Magnetic particles and magnetometry were used to noninvasively measure motion of particle-containing organelles in macrophages as well as to monitor the disappearance of particles from tissues. We compared these parameters in the liver (where macrophages are attached to the endothelium) and in the lungs (where macrophages were mobile on epithelial surfaces). Submicrometric magnetic particles were injected intravenously (1.5 mg/kg) into rats; 94% was taken up by the liver. Rats were also instilled intratracheally (1.0 mg/kg) with the same particles. Ultrastructural analyses showed that almost all particles were ingested by macrophages in both organs. Periodically, the retained particles were magnetized and aligned with an external magnet. After the magnet was removed, the decay of the resulting remanent field (relaxation) was followed for 25 min.
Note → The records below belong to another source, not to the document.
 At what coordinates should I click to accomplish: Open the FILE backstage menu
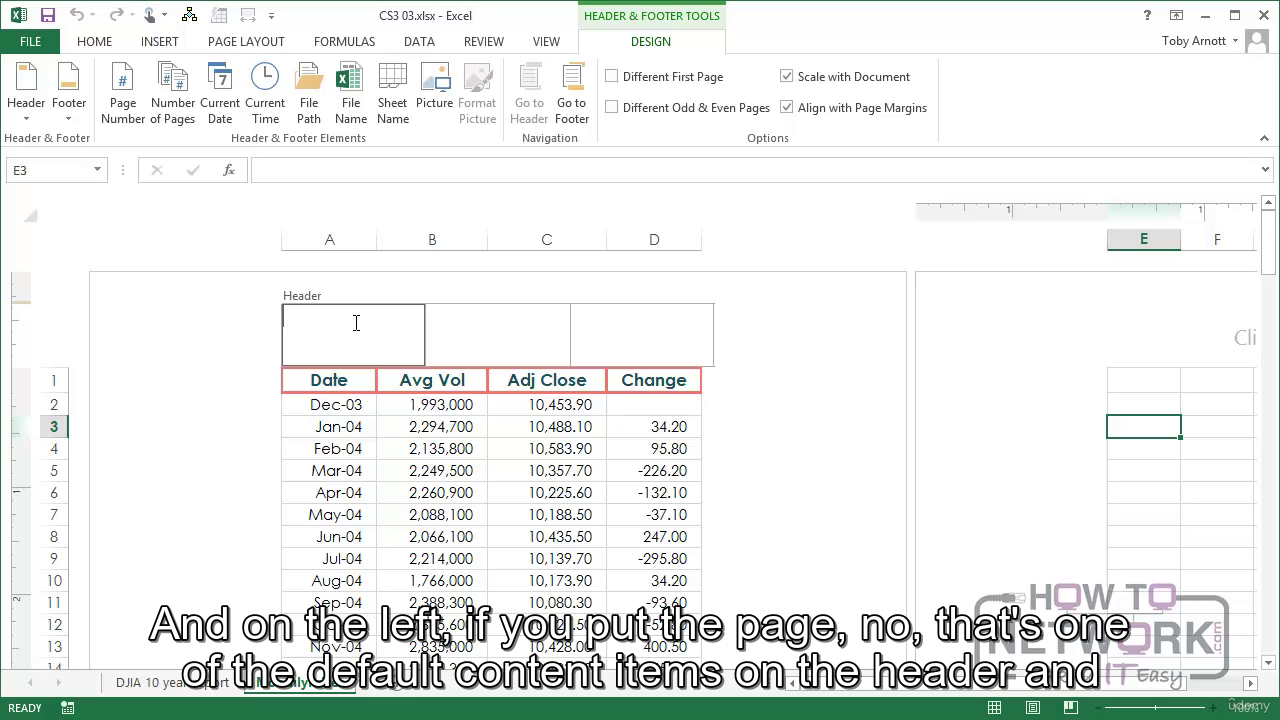(30, 42)
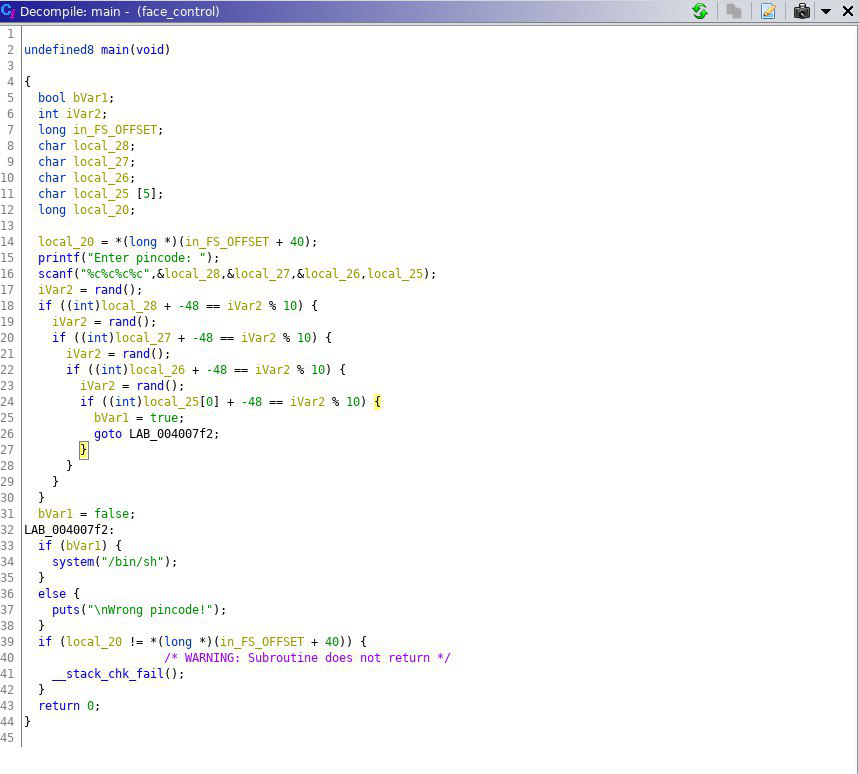Click the WARNING subroutine comment text
Image resolution: width=859 pixels, height=774 pixels.
click(307, 657)
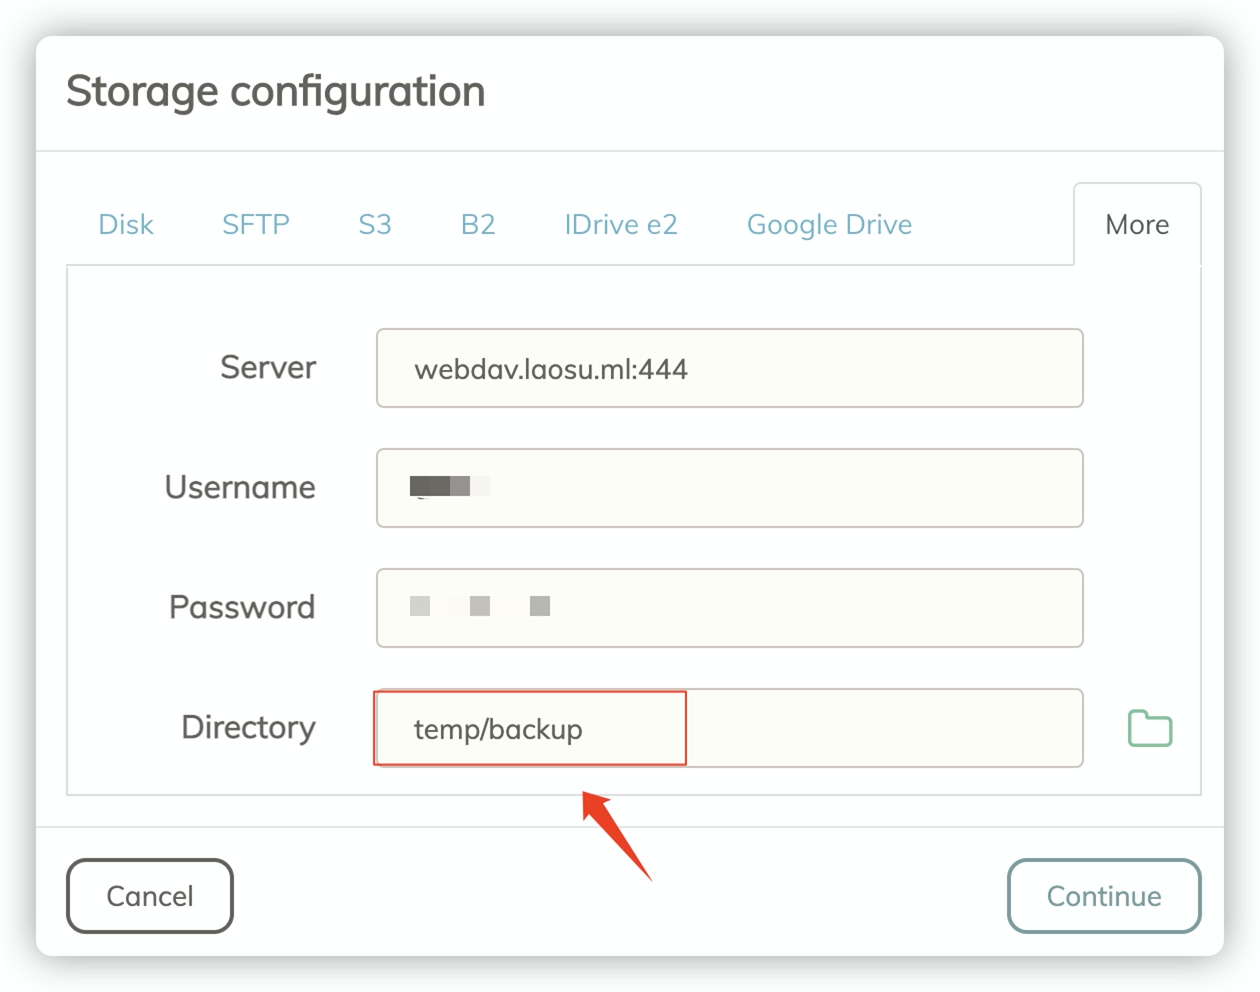Click the Directory field label
The width and height of the screenshot is (1260, 992).
click(248, 728)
Relaxation parameters (t1/2 and lambda 0) in the liver were constant from 30 min to 30 days after particle administration, but relaxation in lungs showed a time-dependent increase during the 1st day due to the slower rate of particle phagocytosis. Relaxation in both organs primarily reflects the motion of particle-containing organelles as they are rotated by the cytoskeleton. Relaxation in the lungs may also reflect cell translocation or even changes in alveolar shape. Clearance of particles from the lungs or liver was measured by following B0 (initial magnetic field strength). After correction for growth, the clearance t1/2 was 17.7 and 27.3 days for the lungs and liver, respectively. Bulk transport of particles is probably a more important clearance mechanism in the lungs than in the liver.